The Eleftherios Venizelos will begin work Saturday, replacing an old stadium criticized for its lack of basic amenities.
Major-General Zacharoula Tsirigoti, head of the Greek police's aliens and border protection branch, said all the Syrians who had arrived on Kos by late Thursday have now been screened. She said the ferry will stay on for about two weeks to cater to new arrivals.
At least two rubber boats safely made the 4-kilometer (2.5-mile) crossing from Turkey early Friday, but the Greek coast guard said it rescued nearly 600 refugees and migrants at sea, in 21 separate incidents.
HUNGARY: In the Balkans, migrants taking the overland route to the EU are dashing to try to cross from Serbia into EU member Hungary before the Hungarian government finishes building a razor-wire fence.
Some 1,000 migrants per day tried to cross before Hungary announced plans for the fence a few months ago. That number has shot up to 1,500.
Among them is Adnan, who gave only his first name, fearing deportation if he makes it to the West. He insists: "We are not afraid. What could be worse than the bloodshed we left behind in Syria?"
Adnan is in a group of about 50, including a 2-month-old baby and a boy whose parents drowned when their boat capsized in the Mediterranean. They didn't make it across the border this time, but they vow to try again and again.
AUSTRIA: Amnesty International says unaccompanied children are among more than 1,000 people camping in the open at Austria's main migrant center, and is highlighting other major rights violations caused by overcrowding at the Traiskirchen center, south of Vienna.

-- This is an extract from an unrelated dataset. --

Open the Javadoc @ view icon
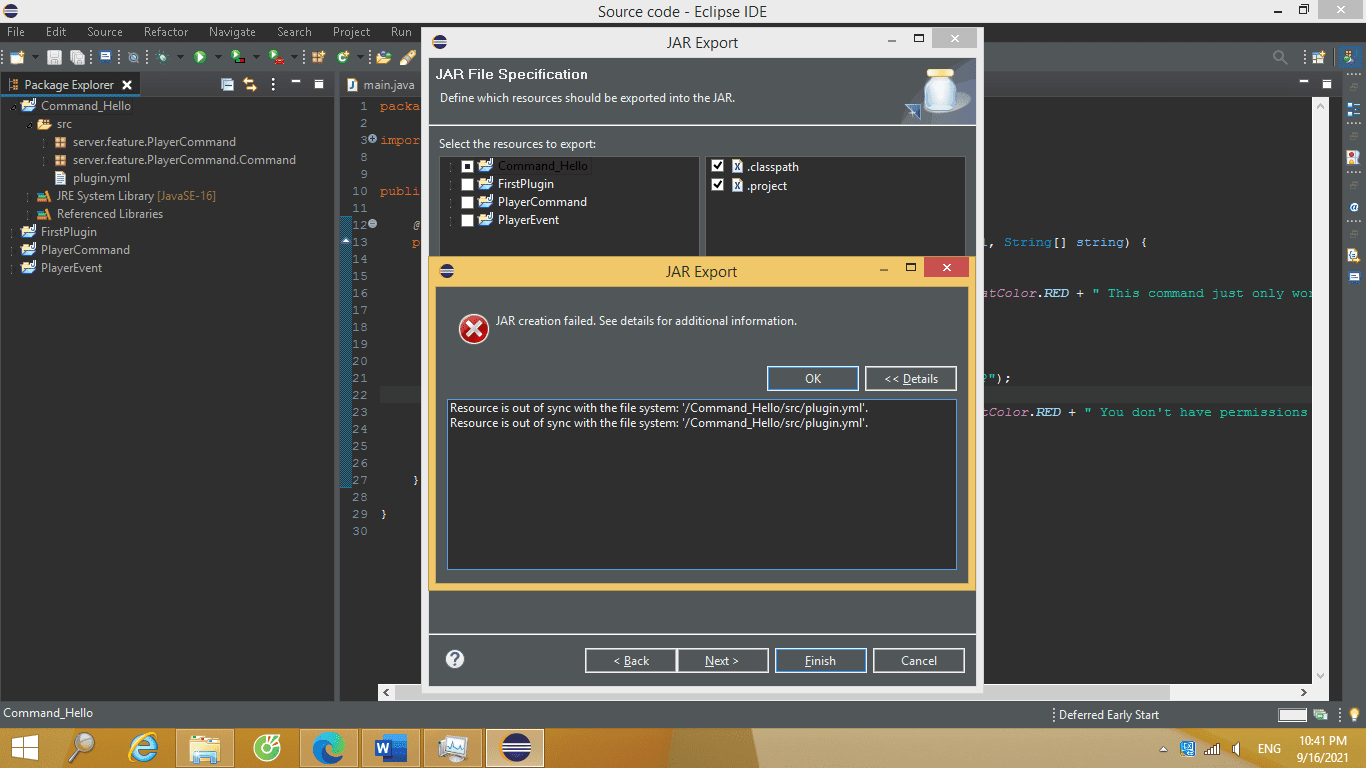Image resolution: width=1366 pixels, height=768 pixels. point(1354,207)
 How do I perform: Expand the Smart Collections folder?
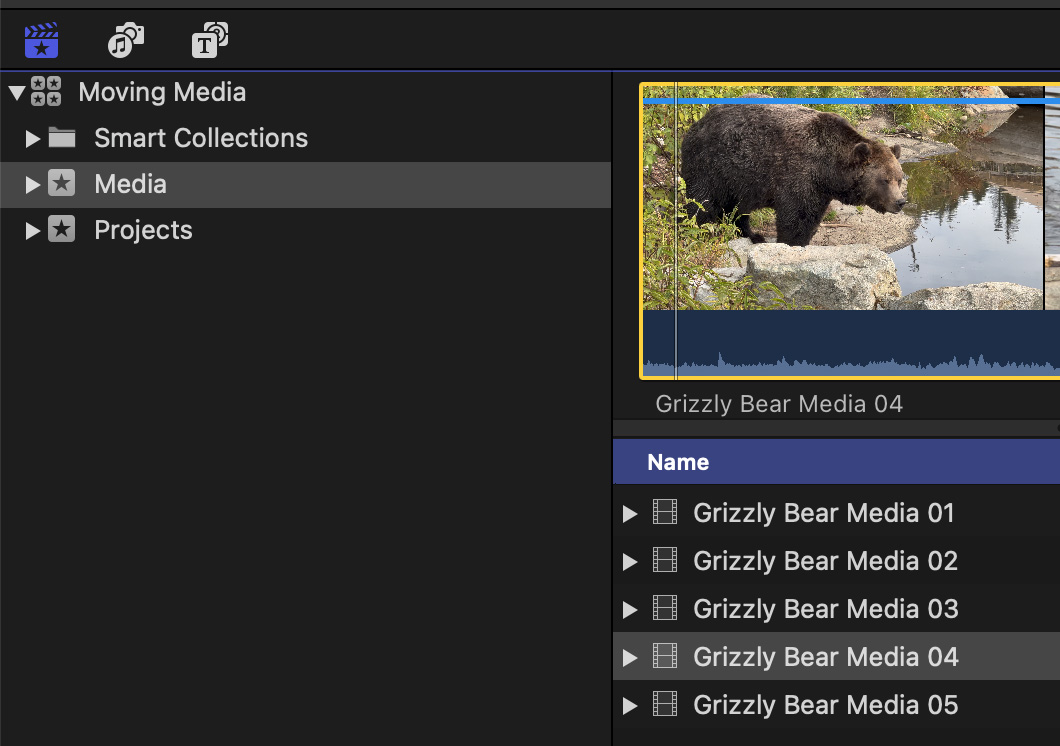coord(33,138)
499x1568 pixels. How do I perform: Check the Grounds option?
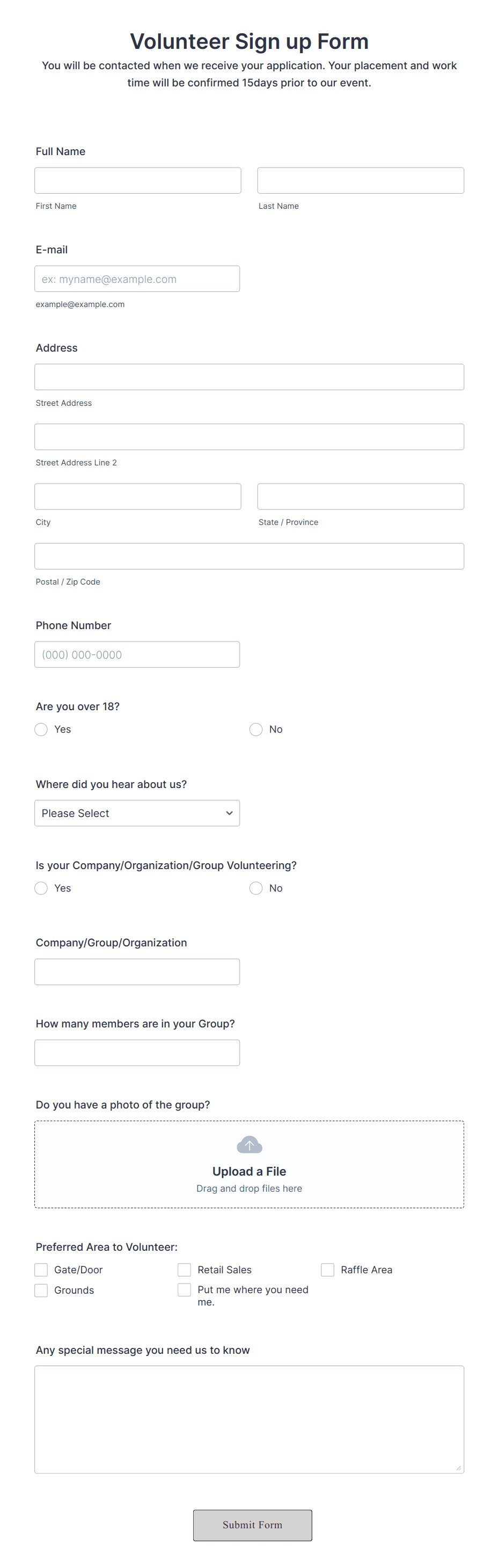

Members of the Amnesty team that visited the center Aug. 6 spoke of migrants seeking out shady areas of the center's grounds to escape from relentless heat, and of showers without curtains shared by both sexes. They said four doctors and three psychologists, working only a few hours a day, are responsible for the care of the more than 4,000 people at Traiskirchen.

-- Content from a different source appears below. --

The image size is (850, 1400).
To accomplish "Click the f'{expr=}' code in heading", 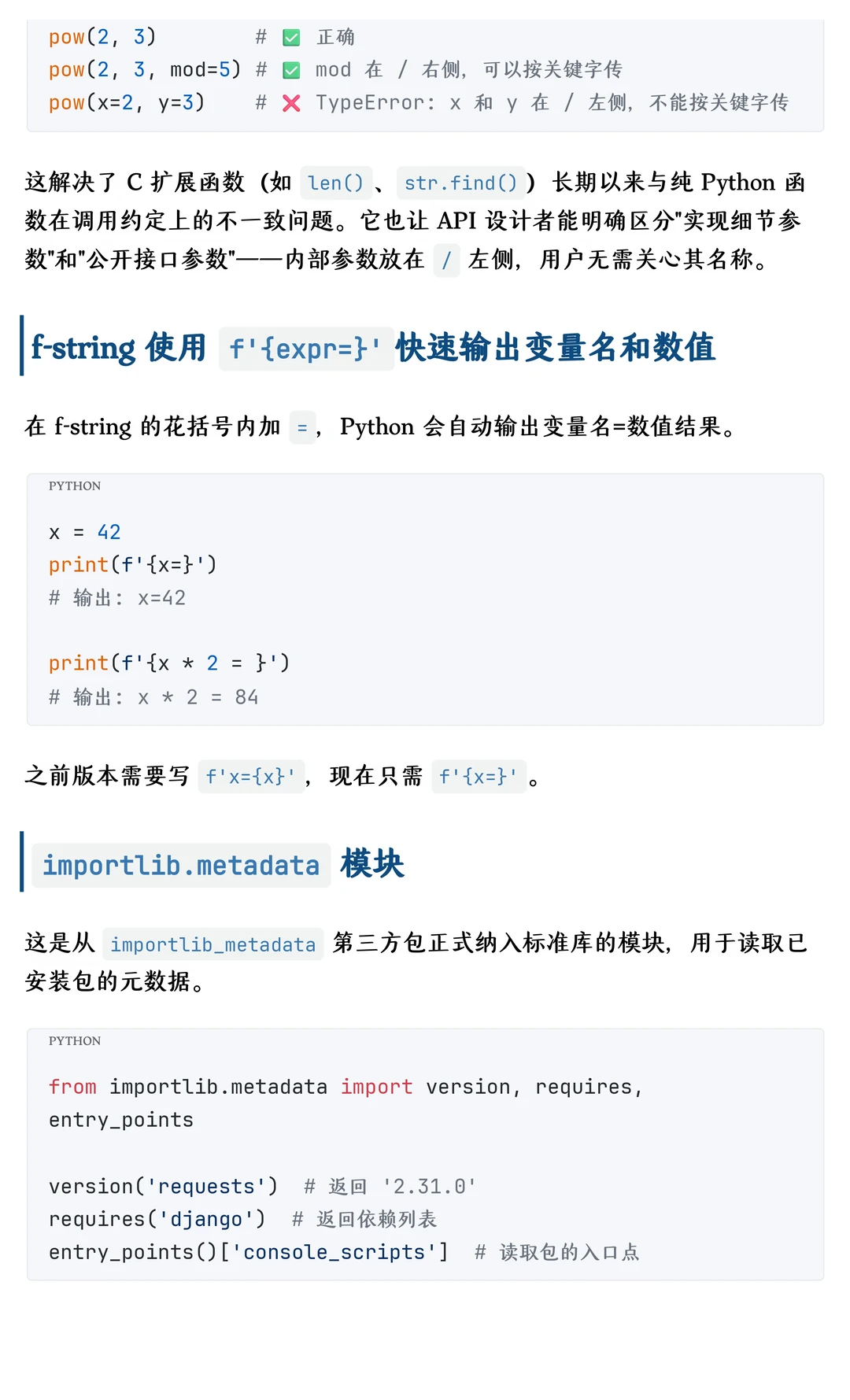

"Showers for women were organized like a peep-show," says Amnesty Austria head Heinz Patzelt. "I am unspeakably angry."
In a statement, the Interior Ministry, acknowledged a "precarious situation" at the center, describing it as an "extraordinary situation" resulting from a surge of migrants seeking asylum.
STATISTICS: The International Organization for Migration says the number of migrants and asylum-seekers who have crossed the Mediterranean this year will pass the quarter-million mark by the end of the month — more than half of those arriving in Greece.
The Geneva-based IOM said Friday that financially struggling Greece has reported 134,988 arrivals from Turkey this year, while Italy recorded 93,540 newcomers up to the end of July. Adding in arrivals in Spain and Malta, the group says that 237,000 people have made the crossing in 2015.
The figure for the whole of last year was 219,000.
The IOM estimates that at least 2,300 people have died trying to make the crossing this year.